As generative AI augments or automates virtually every role, sweeping reskilling/upskilling is crucial for adoption. Solutions themselves can assist in personalising training content for agents, technicians, and other users. But senior leaders must champion and fund the multi-year effort.
Finally, the successful AI-native telco nurtures a culture comfortable with iteration, experimentation, and occasional failure rather than rigid processes. Leadership sets the tone - one firm now tracks senior executive calendar time dedicated to immersing in AI as a KPI!
Where should telcos apply generative AI to maximise value with those enablers in place? Our research and client work reveal four high-potential domains:
Of surveyed use cases, CX generated the most tremendous confidence in ROI. Conversational AI and agent assistants already smooth operations - consider the Latin American firm improving service by 25%. Cognitive contact centres that handle complex interactions could transform satisfaction and loyalty.
Personalisation powered by generative AI drives demonstrably higher campaign performance. Content generation streamlines product development cycles. Both lift revenue and reduce costs. Firms are already targeting 10-40% gains in the next few years.
Integrating Silicon Valley innovation into the telecoms backbone promises enormous potential - optimising buildouts, predictive maintenance, automated remediation and more. While complex, it is perhaps the most defensible source of competitive differentiation.
With technical debt surging at many firms, generative AI for documentation, testing, and especially code generation offers quicker, higher-quality software development. McKinsey finds over 100% developer productivity gains in early testing.
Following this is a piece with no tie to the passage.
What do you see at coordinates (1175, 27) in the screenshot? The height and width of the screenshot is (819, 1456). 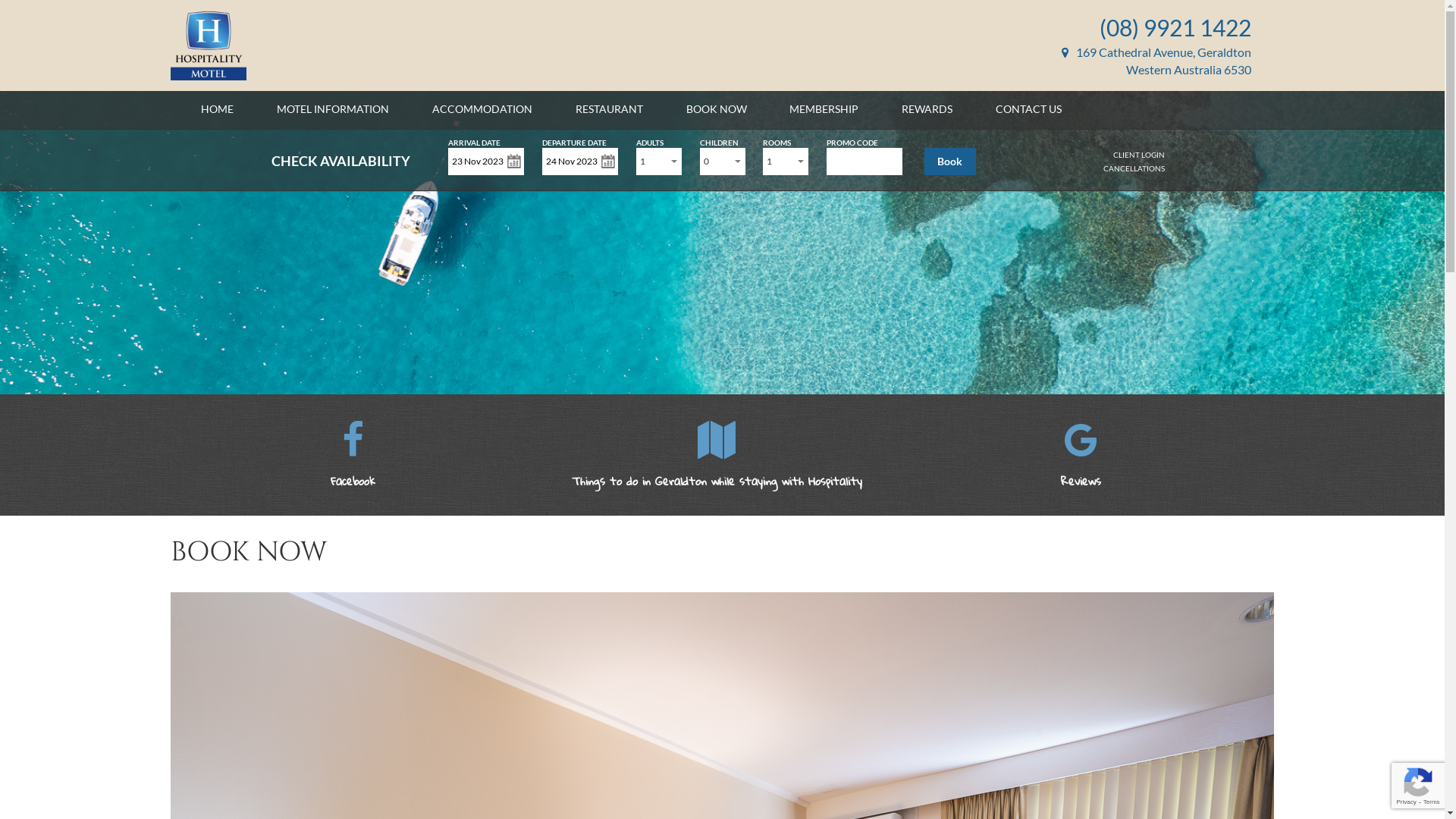 I see `'(08) 9921 1422'` at bounding box center [1175, 27].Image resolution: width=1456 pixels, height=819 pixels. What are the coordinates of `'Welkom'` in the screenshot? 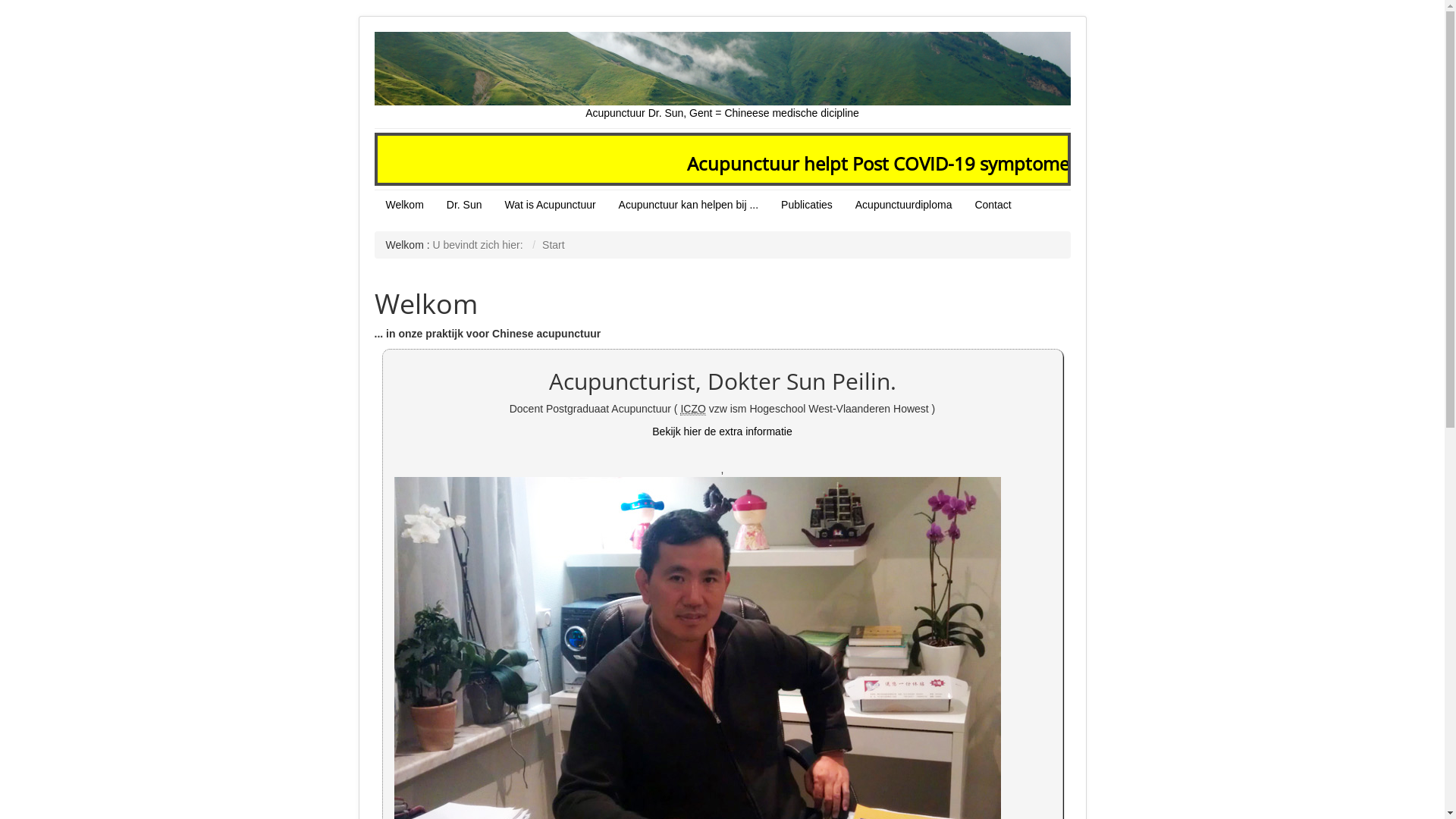 It's located at (404, 205).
Despite measured optimism in the survey, exponential change may arrive sooner than expected. In the next 2-5 years, rapidly improving language comprehension, reasoning ability, and accuracy opens possibilities once only in science fiction.
We foresee conversational agents handling complex technical support tickets or sophisticated sales negotiations. AI assistants proactively optimise networks based on environmental conditions and usage trends. Customers perceive human-like warmth and nuance when engaging in self-service tools—and sweeping enhancements in automation, productivity and innovation across departments.
Challenges remain in areas like bias, security, and job impacts that require prudent management. But for an industry seeking revitalisation, becoming “AI native” likely represents the most credible path back to growth. Early movers are already stealing a march in unlocking this potential. With generative AI advancing daily and competition rising, can telecom leaders afford to wait any longer before fully committing themselves to this future? The clock is ticking.